**Zu lesender Text**.
Der öffentliche Dienst profitiert von Rekord-Überschüssen
Zunächst das Positive: Neue Warnstreiks in Kitas, Schulen und Verwaltungen bleiben den Bürgern erspart. Bei der Tarifeinigung für den öffentlichen Dienst der Länder ist dieses Mal eine besonders lange Laufzeit gelungen. Über 33 Monate werden für rund eine Million Beschäftigte rund acht Prozent mehr Lohn bezahlt – das sind knapp drei Prozent pro Jahr. Damit können die Kassenwarte in den Ländern planen und Rücklagen für die künftigen Ausgaben bilden. Das schafft Klarheit und Stabilität.
Darüber hinaus ist es richtig, dass Krankenschwestern und -pfleger in den betroffenen Universitätskliniken zusätzlich zur Gehaltserhöhung ein Extra-Plus von 120 Euro im Monat bekommen. Die Arbeitsbelastung in diesem Bereich ist extrem hoch, es herrscht Personalmangel. Zeit für die Betreuung der Patienten war bislang knapp bemessen. Deshalb muss hier Abhilfe geschaffen werden.

[Gesammelte Daten]
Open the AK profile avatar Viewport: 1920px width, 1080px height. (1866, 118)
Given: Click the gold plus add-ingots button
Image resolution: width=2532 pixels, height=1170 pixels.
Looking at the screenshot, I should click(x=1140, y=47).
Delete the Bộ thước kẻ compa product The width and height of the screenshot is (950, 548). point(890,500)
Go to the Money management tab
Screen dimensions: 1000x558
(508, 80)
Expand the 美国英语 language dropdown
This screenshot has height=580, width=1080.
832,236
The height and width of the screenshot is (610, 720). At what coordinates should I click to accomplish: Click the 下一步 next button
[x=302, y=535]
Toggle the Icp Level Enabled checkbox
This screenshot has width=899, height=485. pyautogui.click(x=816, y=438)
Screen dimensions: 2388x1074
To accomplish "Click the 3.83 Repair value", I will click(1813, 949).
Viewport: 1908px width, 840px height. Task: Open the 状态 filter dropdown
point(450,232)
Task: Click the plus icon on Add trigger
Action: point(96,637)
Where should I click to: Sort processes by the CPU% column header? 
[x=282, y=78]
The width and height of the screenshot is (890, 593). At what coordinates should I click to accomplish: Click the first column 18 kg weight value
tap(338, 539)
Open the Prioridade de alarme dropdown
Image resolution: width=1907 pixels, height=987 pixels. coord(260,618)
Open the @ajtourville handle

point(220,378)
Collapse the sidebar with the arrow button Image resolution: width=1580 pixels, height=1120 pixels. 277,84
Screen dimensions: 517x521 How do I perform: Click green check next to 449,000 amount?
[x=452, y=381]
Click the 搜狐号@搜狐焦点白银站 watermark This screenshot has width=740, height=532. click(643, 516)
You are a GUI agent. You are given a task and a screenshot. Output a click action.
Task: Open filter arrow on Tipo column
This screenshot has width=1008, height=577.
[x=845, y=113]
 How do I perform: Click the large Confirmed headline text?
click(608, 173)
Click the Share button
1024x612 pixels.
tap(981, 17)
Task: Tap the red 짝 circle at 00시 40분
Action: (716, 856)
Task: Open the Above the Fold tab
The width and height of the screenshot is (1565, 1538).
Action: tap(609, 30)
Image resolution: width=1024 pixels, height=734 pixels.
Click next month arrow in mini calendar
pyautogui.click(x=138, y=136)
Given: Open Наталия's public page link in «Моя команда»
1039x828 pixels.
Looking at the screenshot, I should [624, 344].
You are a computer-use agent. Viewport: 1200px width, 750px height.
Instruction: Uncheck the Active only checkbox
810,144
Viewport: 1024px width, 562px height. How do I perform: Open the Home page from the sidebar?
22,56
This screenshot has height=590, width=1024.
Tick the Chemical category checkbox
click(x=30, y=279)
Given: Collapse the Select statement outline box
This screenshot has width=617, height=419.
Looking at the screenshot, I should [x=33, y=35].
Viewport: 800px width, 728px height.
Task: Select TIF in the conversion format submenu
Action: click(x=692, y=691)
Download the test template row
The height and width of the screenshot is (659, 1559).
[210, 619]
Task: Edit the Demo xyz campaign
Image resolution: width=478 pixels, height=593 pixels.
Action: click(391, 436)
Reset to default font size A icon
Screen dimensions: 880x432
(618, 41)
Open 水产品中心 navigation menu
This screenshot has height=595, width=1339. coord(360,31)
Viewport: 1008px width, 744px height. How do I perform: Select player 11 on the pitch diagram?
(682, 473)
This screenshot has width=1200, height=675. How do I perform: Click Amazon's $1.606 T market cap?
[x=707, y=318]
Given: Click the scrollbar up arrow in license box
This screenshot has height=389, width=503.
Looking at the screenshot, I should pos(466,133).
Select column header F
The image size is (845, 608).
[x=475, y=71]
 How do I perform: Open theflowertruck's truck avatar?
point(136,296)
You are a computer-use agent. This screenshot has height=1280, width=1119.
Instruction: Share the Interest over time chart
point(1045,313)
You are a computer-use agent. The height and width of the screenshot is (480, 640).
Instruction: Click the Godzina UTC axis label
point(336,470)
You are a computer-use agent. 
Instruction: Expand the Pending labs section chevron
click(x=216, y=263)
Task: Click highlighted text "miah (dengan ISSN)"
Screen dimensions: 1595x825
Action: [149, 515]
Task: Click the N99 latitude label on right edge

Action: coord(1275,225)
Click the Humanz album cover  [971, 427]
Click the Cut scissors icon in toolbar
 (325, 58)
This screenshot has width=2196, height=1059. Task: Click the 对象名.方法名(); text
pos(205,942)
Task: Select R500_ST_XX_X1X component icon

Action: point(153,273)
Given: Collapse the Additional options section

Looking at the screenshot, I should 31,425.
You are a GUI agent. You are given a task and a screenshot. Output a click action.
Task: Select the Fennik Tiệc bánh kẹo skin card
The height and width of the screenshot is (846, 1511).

**Zu erledigende Aufgaben**.
**A)** Erläutern Sie anhand des Textes zur Tarifeinigung, weshalb das Extra-Plus von 120 Euro für Krankenschwestern und -pfleger an Universitätskliniken als richtig bewertet wird.
**B)** Fassen Sie den Absatz „Zunächst das Positive“ aus dem Text zur Tarifeinigung als knappe Stichpunktliste zusammen.
**C)** Führen Sie den Text zur Tarifeinigung im öffentlichen Dienst nach seinem letzten Satz weiter.

**Antworten je Aufgabe**.
**A)** In diesem Bereich ist die Arbeitsbelastung extrem hoch, und es herrscht Personalmangel. Für die Betreuung der Patienten blieb bislang nur knapp bemessene Zeit. Deshalb muss dort Abhilfe geschaffen werden.

**B)**
- Bürgern bleiben neue Warnstreiks in Kitas, Schulen und Verwaltungen erspart.
- Die Tarifeinigung für den öffentlichen Dienst der Länder hat eine besonders lange Laufzeit.
- Sie gilt über 33 Monate für rund eine Million Beschäftigte und bringt rund acht Prozent mehr Lohn, knapp drei Prozent pro Jahr.
- Die Kassenwarte der Länder können planen und Rücklagen für künftige Ausgaben bilden.
- Das schafft Klarheit und Stabilität.

**C)**
Kein Wunder, dass Verdi-Chef Frank Bsirske jubiliert: „Das ist das beste Ergebnis für einen Lohnabschluss im Länderbereich seit vielen Jahren." Er hat mit seinen Gewerkschaftskollegen in diesem Jahr deutlich mehr herausgeholt als bei der letzten Tarifrunde. 2017 gab es für den öffentlichen Dienst ein Lohn-Plus von 4,35 Prozent bei einer Laufzeit von 24 Monaten.
Alles in allem ist der Abschluss ein fairer Kompromiss. Er hat jedoch Nebenwirkungen, die man auf dem Radarschirm haben muss. Die 15 Bundesländer – Hessen ist aus der Gemeinschaft ausgeschert – müssen insgesamt 7,3 Milliarden Euro locker machen. Hinzu kommt, dass der Abschluss auf die etwa 2,3 Millionen Beamten und Pensionäre übertragen werden soll. Das kostet Geld, das an anderer Stelle fehlt, zum Beispiel für Investitionen. Ein Hochtechnologieland wie Deutschland ist dringend darauf angewiesen. So warnen die Finanz-Ressortchefs von Niedersachsen, Hamburg oder Sachsen bereits vor Engpässen in ihren Etats.
Die Länder leiden ohnehin unter einer angespannten Haushaltssituation. Da sie den größten Teil der öffentlichen Verwaltung schultern, geben sie rund 35 Prozent ihres Budgets für Personal aus. Das ist deutlich mehr als der Bund und die Kommunen. Außerdem greift ab 2020 die Schuldenbremse, die ihren Spielraum weiter einschränkt.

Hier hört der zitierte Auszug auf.